Burdened with a steep rise in the LPG subsidy bill, GAIL (India) on Friday reported a 10 per cent drop in net profit to Rs.985.38 crore in July-September 2012 from Rs.1,094.41 crore a year earlier, GAIL Chairman and Managing Director B. C. Tripathi told reporters here. “Our profit is down primarily because of a 39 per cent rise in outgo towards LPG subsidy. The company paid Rs.786 crore towards subsidising LPG as compared to Rs.567 crore a year ago,” he added.
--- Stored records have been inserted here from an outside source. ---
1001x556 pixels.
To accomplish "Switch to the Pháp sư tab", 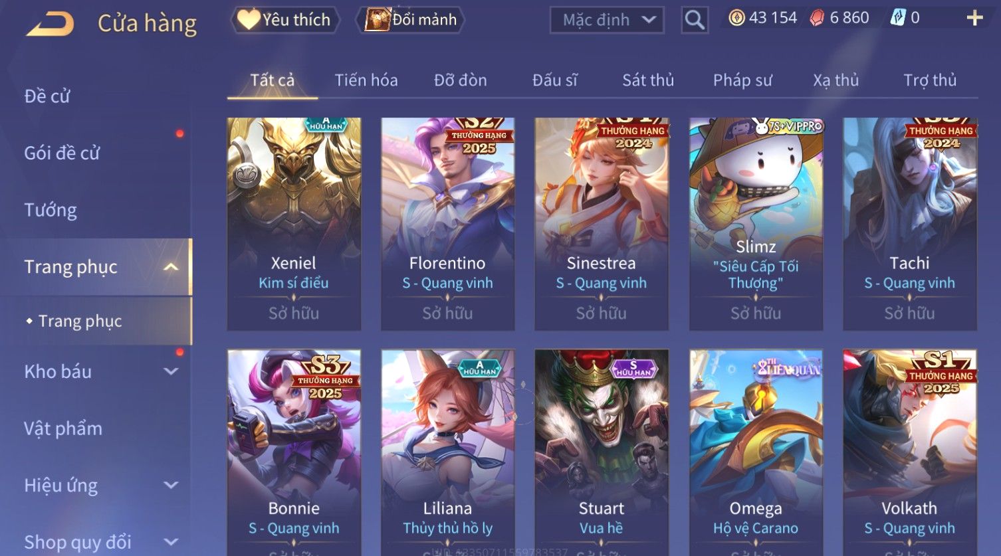I will pos(742,80).
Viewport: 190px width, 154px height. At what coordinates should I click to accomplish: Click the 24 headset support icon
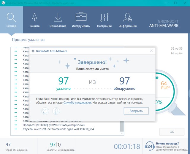[x=149, y=146]
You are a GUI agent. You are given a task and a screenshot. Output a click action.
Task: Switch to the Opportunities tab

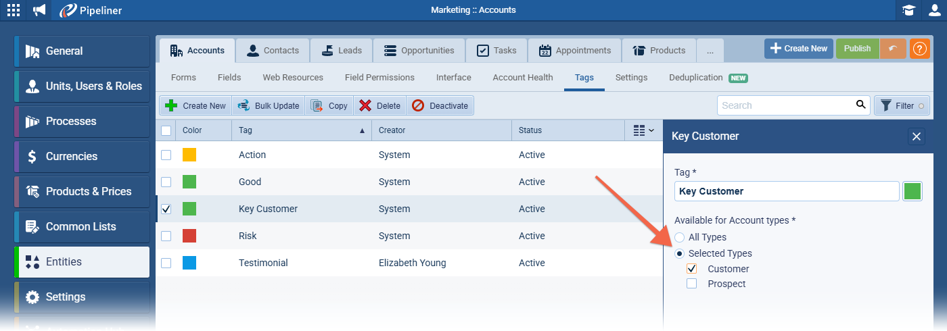[x=419, y=51]
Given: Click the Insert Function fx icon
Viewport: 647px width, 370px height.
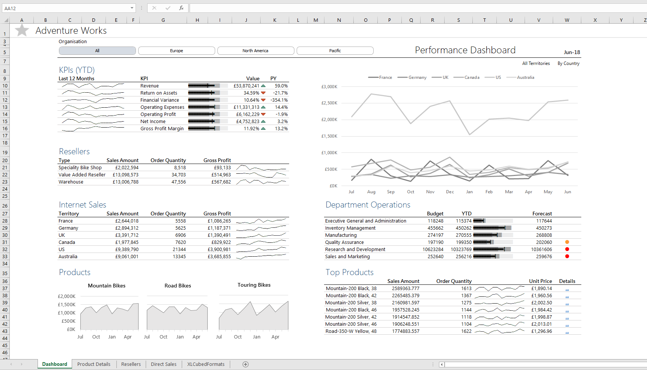Looking at the screenshot, I should click(181, 8).
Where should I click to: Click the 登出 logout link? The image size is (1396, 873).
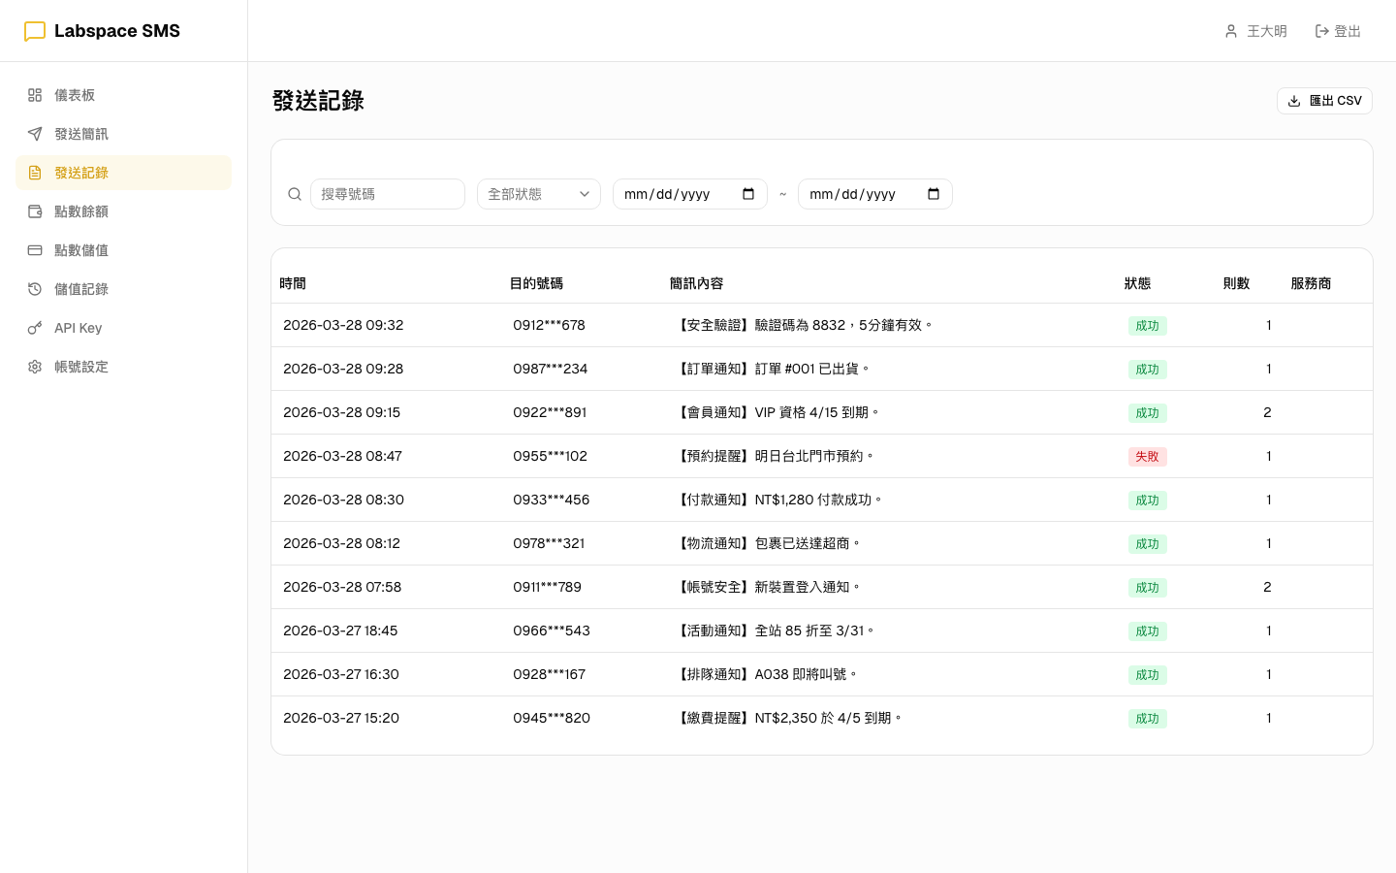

Mr. Tripathi said the profit was also lower because the firm transmitted lesser natural gas owing to fall in output at Reliance Industries Limited (RIL) Eastern offshore KG-D6 gas fields. The fall in output at KG-D6 field meant that GAIL’s pipeline network was transporting 10 million standard cubic metres per day or a little less than 10 per cent less volumes. “GAIL has already tied up Rs.4,400-4,500 crore debt that it had planned to raise to fund part of the Rs.7,300 crore capital expenditure during the current fiscal. He said GAIL had tied up import of 7 million tonnes of liquefied natural gas (LNG) to meet growing domestic demand and also plans to ship as many as 8 cargoes from the spot market during the remaining part of the year.
GAIL board also approved nearly doubling of the Jamnagar-Loni LPG transmission pipeline to 4.5 million tonnes at a cost of about Rs.2,000 crore in the next 36 months.